After school Dorothy clutched her chum. “Edna Conway,” she cried, “did I see you talking to Clara Adams?”

“Um-huh,” returned Edna.

“Well, you are the greatest one. I should think after all she has done that you would want to keep as far away from her as possible.”

“Well,” said Edna. “I said I was going to be nice to her if ever I had the chance and I had the chance.”

“If you are going with her, I can tell you that all the girls will turn their backs on you.”

“I didn’t say I was going with her all the time, but I don’t see why I can’t speak to her if I want to.

“Oh, I suppose you can speak, but I shouldn’t do much more than that.”

Edna made no reply. She had her own ideas of what she meant to do.

“Where is your paper-doll?” asked Dorothy, “I want to show it to Agnes.”

“I haven’t it with me,” returned Edna a little confusedly.

“You had it when we went down to recess. Is it in your desk? Go on and get it, that is a dear. Agnes wants to see it.”

“It isn’t in my desk. I haven’t it,” returned Edna bluntly.

“You don’t mean to say you have given it away? Edna Conway, you can’t have given it to Clara Adams!” Dorothy’s voice expressed horror and dismay.

“No, I haven’t given it to her; I only lent it to her,” replied Edna.

“Well, of all things!” Dorothy was stricken dumb for a moment. Then she put her arms around her friend and hugged her. “You are an angel,” she said. “I couldn’t have done such a thing to save me, and I don’t believe there is another girl in the school who could. I’m going to tell Agnes.”

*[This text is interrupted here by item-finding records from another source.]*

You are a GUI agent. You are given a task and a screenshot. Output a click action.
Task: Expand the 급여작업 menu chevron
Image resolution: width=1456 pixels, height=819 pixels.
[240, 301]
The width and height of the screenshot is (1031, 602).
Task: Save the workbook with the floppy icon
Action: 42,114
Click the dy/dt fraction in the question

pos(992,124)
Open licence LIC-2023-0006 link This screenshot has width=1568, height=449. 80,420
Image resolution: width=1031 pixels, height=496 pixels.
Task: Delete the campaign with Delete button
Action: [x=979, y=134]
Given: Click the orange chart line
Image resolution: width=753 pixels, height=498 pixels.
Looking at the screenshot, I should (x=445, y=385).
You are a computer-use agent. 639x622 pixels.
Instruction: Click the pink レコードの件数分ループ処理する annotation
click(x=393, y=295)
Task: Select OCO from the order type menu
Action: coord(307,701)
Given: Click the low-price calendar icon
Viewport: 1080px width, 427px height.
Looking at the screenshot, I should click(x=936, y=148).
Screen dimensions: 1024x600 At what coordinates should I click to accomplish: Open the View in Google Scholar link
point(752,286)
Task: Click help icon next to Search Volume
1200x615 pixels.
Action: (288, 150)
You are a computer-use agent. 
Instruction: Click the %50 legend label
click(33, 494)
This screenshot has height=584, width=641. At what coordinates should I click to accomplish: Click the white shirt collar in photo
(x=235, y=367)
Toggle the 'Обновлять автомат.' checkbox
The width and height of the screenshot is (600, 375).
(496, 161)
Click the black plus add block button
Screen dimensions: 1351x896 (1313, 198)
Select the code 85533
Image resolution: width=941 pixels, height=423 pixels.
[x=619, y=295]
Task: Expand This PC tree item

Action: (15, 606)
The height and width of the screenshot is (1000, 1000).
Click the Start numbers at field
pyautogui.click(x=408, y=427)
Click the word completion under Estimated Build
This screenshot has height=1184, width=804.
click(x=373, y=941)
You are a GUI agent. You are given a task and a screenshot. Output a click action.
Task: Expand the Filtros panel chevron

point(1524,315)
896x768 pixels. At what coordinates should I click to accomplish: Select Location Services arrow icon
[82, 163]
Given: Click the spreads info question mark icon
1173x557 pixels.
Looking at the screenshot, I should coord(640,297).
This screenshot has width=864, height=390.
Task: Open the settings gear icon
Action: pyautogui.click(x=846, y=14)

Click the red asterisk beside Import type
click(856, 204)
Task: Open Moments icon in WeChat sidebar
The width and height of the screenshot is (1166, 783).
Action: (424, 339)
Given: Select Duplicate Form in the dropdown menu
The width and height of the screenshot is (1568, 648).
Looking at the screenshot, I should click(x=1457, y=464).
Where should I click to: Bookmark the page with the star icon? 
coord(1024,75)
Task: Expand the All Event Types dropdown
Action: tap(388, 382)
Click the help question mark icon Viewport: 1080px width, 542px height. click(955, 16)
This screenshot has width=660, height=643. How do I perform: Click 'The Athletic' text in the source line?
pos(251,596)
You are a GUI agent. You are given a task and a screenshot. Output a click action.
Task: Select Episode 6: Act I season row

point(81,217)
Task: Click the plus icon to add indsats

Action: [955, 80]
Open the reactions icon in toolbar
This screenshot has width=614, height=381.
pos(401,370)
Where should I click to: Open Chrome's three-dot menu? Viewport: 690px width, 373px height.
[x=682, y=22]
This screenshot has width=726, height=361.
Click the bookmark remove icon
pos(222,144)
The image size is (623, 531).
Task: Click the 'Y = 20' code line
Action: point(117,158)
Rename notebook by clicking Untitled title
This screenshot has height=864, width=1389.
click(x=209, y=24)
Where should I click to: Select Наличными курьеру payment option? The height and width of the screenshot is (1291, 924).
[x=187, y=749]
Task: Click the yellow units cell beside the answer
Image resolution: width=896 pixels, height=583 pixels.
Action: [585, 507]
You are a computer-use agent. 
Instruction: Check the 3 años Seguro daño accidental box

“Oh, please don’t,” begged Edna.

But Dorothy was off and presently Agnes came over to where the two had been standing. “What did you lend Clara your doll for, Edna?” she asked.

“Because I didn’t want to pay a fine,” replied she.

Agnes laughed. “That is one way out of it. I suppose the next thing we know you will be proposing that we ask Clara Adams into our club. Half the girls will leave if you do, I can promise you that.”

This was something very like a threat, and it had the effect Agnes meant it should, though it did not prevent Edna from making plans of her own concerning Clara. She smiled at her as she took her seat in class the next morning, and for the very first time in all her life she received from Clara a smile in return.